Introduction
The DSpace API was originally created in 2002, very little has changed in the way we work with our API. After working with the API day in day out for over 7 years I felt it was time for a change. In this proposal I will highlight the issues that the current API has and suggest solutions for these issues.
How things are now
Bad distribution of responsibilities
Currently every database object (more or less) corresponds to a single java class. This single java class contains the following logical code blocks:
- CRUD methods (Create & Retrieve methods are static)
- All business logic methods
- Database logic (queries, updating, …)
- All getters & setters of the object
- ….
Working with these types of GOD classes, we get the following disadvantages:
- By grouping all of these different functionality's into a single class it is sometimes hard (impossible ?) to see which methods are setters/getters/business logic since everything is thrown onto a big pile.
- Makes it very hard to make/track local changes since you need to overwrite the entire class to make a small change.
- Refactoring/altering GOD classes becomes hard since it is unclear where the database logic begins & where the business logic is located.
Database layer access
- EPerson table is queried from the Groomer and EPerson class.

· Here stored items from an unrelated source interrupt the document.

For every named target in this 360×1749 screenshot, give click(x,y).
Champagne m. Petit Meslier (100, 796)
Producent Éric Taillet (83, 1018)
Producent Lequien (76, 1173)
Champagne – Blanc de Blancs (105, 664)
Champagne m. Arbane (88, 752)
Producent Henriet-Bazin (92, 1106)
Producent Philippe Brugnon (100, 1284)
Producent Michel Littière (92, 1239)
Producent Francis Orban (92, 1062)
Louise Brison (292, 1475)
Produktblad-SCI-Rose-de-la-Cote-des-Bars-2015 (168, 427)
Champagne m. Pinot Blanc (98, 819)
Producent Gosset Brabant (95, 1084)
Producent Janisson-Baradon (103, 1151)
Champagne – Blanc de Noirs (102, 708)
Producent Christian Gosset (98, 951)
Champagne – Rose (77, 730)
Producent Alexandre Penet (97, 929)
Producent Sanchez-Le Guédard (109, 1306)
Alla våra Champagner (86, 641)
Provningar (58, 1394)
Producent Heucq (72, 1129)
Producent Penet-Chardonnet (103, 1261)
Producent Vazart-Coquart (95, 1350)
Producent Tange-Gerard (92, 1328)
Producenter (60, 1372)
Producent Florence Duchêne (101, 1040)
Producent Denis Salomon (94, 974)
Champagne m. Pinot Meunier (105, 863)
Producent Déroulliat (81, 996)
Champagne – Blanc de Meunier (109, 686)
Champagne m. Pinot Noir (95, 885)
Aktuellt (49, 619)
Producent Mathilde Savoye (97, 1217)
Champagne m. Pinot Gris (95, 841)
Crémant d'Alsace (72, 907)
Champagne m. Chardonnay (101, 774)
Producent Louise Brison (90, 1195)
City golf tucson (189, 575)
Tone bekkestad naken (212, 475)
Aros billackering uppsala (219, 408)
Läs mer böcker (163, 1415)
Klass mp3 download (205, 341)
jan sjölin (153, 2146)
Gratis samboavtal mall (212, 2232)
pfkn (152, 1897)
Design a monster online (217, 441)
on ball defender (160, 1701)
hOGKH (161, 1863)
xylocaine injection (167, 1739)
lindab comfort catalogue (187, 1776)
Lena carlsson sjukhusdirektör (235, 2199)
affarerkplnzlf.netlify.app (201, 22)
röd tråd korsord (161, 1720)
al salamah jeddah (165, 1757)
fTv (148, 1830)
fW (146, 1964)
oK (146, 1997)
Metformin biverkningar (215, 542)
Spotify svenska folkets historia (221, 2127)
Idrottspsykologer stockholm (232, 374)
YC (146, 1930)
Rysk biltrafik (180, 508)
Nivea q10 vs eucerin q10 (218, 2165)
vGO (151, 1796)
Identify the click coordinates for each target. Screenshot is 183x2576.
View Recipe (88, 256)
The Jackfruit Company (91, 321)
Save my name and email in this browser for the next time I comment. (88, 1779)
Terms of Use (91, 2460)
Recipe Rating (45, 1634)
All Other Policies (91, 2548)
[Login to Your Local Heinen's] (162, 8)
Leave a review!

- Item is queried from the LogAnalyser, Item, EPerson classes
This makes it hard to make changes to a database table since it is unclear from which classes the queries are coming from. Below is a schematic overview of the usage of the item class:
Postgres/oracle support
String params = "%"+query.toLowerCase()+"%"; StringBuffer queryBuf = new StringBuffer(); queryBuf.append("select e.* from eperson e " + " LEFT JOIN metadatavalue fn on (resource_id=e.eperson_id AND fn.resource_type_id=? and fn.metadata_field_id=?) " + " LEFT JOIN metadatavalue ln on (ln.resource_id=e.eperson_id AND ln.resource_type_id=? and ln.metadata_field_id=?) " + " WHERE e.eperson_id = ? OR " + "LOWER(fn.text_value) LIKE LOWER(?) OR LOWER(ln.text_value) LIKE LOWER(?) OR LOWER(email) LIKE LOWER(?) ORDER BY "); if(DatabaseManager.isOracle()) { queryBuf.append(" dbms_lob.substr(ln.text_value), dbms_lob.substr(fn.text_value) ASC"); }else{ queryBuf.append(" ln.text_value, fn.text_value ASC"); } // Add offset and limit restrictions - Oracle requires special code if (DatabaseManager.isOracle()) { // First prepare the query to generate row numbers if (limit > 0 || offset > 0) { queryBuf.insert(0, "SELECT /*+ FIRST_ROWS(n) */ rec.*, ROWNUM rnum FROM ("); queryBuf.append(") "); } // Restrict the number of rows returned based on the limit if (limit > 0) { queryBuf.append("rec WHERE rownum<=? "); // If we also have an offset, then convert the limit into the maximum row number if (offset > 0) { limit += offset; } } // Return only the records after the specified offset (row number) if (offset > 0) { queryBuf.insert(0, "SELECT * FROM ("); queryBuf.append(") WHERE rnum>?"); } } else { if (limit > 0) { queryBuf.append(" LIMIT ? "); } if (offset > 0) { queryBuf.append(" OFFSET ? "); } }
Alternate implementation of static flows
// Should we send a workflow alert email or not? if (ConfigurationManager.getProperty("workflow", "workflow.framework").equals("xmlworkflow")) { if (useWorkflowSendEmail) { XmlWorkflowManager.start(c, wi); } else { XmlWorkflowManager.startWithoutNotify(c, wi); } } else { if (useWorkflowSendEmail) { WorkflowManager.start(c, wi); } else { WorkflowManager.startWithoutNotify(c, wi); } }
if(ConfigurationManager.getProperty("workflow","workflow.framework").equals("xmlworkflow")){ // Remove any xml_WorkflowItems XmlWorkflowItem[] xmlWfarray = XmlWorkflowItem .findByCollection(ourContext, this); for (XmlWorkflowItem aXmlWfarray : xmlWfarray) { // remove the workflowitem first, then the item Item myItem = aXmlWfarray.getItem(); aXmlWfarray.deleteWrapper(); myItem.delete(); } }else{ // Remove any WorkflowItems WorkflowItem[] wfarray = WorkflowItem .findByCollection(ourContext, this); for (WorkflowItem aWfarray : wfarray) { // remove the workflowitem first, then the item Item myItem = aWfarray.getItem(); aWfarray.deleteWrapper(); myItem.delete(); } }
Local modifications
Take for example the WorkflowManager, this class consist of only static methods, so if a developer for an institution wants to alter one method the entire class needs to be overridden in the additions module. When the Dspace needs to be upgraded to a new version it is very hard to locate the changes in a class that is sometimes thousands of lines long.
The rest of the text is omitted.